Time to Legalize?

The Bureau of Justice Statistics recently published a report that documented the inmate population in the United States. The report showed that in 2002, 24.7% of the prison population was sentenced for drug offenses, including nearly 11% of whom have been imprisoned for possession. Drug abuse is a huge problem in the United States. This problem is especially prevalent among the youth, as 46% of Americans between 18 and 21 claimed to have taken drugs. According to this site, 19,000 people die from drug addiction, and another 9,000 people die from drug-induced causes within a calender year. With such prevalent death and addiction from drugs, should we begin to question whether or not our current policies are effective in counteracting drug trade and drug addiction in America?

As someone who believes the government should not be able to interfere and morally police the public, I find it difficult to agree that things such as drugs should be made illegal on moral grounds. In my opinion, no laws should be made on these grounds. Laws and policies should be based on what benefits society. For the criminalization of all drugs, there should be significant evidence that suggests that they should be illegal.

I am not a proponent of legalizing all drug trade. I think such a policy would be naïve and rash. However, strict criminalization of all drug trade leads to many problems. First of all, prohibition of certain drugs can breed contentment among the youth. For example, 24% of Americans between 18 to 25 have experimented with marijuana. If such a substantial amount of people are taking the drug currently, the policy is likely not good at deterring people from trying the drug; rather, it is bringing about a culture of disrespect for the law. Connecticut recently made steps to overcome this discontent and save government money when they became the 9th state to decriminalize marijuana. Contrary to what you may expect, these states that have decriminalized marijuana are among the states with lowest marijuana usage rate.

This data suggests that rather than reducing drug usage, the criminalization laws in most states are merely costing the state and federal government a lot of money for no reason.

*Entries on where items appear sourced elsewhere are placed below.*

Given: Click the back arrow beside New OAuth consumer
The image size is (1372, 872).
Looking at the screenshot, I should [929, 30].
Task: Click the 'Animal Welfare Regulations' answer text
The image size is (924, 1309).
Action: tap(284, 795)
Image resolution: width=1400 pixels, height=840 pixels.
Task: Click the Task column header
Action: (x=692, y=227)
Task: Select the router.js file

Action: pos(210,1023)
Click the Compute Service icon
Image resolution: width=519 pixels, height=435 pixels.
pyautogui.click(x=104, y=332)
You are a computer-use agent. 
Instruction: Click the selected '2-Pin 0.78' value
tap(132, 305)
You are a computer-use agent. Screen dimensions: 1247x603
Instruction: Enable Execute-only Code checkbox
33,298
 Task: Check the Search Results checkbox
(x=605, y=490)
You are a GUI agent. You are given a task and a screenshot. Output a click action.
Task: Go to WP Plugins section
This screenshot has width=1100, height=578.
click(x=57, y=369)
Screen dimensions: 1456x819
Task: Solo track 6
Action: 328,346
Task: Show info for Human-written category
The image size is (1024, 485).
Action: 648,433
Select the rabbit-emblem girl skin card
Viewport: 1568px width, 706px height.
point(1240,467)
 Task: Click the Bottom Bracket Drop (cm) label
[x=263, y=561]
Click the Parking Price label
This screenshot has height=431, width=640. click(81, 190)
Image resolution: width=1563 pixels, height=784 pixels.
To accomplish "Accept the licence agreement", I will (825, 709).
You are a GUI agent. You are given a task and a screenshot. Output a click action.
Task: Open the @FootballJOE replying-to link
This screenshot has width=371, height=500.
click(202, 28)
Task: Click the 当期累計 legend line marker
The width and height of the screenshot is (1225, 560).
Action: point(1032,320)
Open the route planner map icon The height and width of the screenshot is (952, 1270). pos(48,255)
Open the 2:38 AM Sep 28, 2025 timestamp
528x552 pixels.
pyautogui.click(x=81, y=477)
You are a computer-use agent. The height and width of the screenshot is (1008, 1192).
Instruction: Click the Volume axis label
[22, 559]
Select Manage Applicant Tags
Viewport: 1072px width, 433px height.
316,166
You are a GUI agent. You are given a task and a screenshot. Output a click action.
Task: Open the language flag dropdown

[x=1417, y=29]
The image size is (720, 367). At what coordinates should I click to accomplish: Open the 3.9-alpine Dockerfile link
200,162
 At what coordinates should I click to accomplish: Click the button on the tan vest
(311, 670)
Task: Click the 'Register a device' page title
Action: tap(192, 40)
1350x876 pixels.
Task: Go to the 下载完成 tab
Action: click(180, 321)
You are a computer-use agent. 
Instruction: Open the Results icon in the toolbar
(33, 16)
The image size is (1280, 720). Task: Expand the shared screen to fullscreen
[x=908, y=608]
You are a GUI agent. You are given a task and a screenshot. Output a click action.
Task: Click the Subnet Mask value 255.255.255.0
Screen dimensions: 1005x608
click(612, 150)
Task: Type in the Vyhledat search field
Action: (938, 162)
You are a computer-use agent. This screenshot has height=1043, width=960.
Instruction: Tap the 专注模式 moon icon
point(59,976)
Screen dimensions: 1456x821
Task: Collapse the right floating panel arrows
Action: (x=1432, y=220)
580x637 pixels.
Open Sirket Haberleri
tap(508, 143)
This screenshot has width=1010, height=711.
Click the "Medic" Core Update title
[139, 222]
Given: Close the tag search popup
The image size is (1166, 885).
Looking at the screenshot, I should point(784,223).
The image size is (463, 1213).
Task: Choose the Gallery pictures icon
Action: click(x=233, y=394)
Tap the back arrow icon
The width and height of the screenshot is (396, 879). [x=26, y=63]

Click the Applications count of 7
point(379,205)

If the resources that go into criminalizing this drug go into drug prevention programs or fighting other types of crime, it would likely be better spent.

A third problem with the criminalization of certain drugs is that it allows for gangs to be able to fund themselves. I recently read a book by Sudhir Venkatesh, a Professor of Sociology at Columbia, titled Gang Leader for a Day. In the book, Venkatesh documents his life over a five-year period within a gang in Chicago. It is clear from his accounts that a lot of the crime in the inner-city is a result of drug trade, as a lot of violence results from multiple gangs jockeying for the rights to the drug market in certain communities. Such gang warfare can be avoided if the government legalizes drugs that it considers “lower-risk” drugs. Thus, the government will be able to generate tax revenue by controlling and selling the drugs rather than having to spend money prosecuting those buying and selling the drugs. With less kinds of drugs to sell, gangs will become less prominent, as people will seek different opportunities to generate revenue.

Finally, in my opinion, drugs that are “high-risk” drugs should remain illegal. However, the government should decriminalize the drugs among those who possess it. Thus, they would be more likely to seek out medical help if their health is in immediate danger, or clinical help to help them overcome their addiction.

I have not categorized drugs as to whether I think they fall into “low-risk” drugs or “high-risk” drugs. This is a task that I am not qualified to complete. However, I think that a governmental body could definitely look at existing data and make these distinctions. By splitting these drugs to these two categories and either legalize or decriminalize them, they can increase compliance with other laws, save money, decrease gang violence, and increase the amount of help that addicts seek.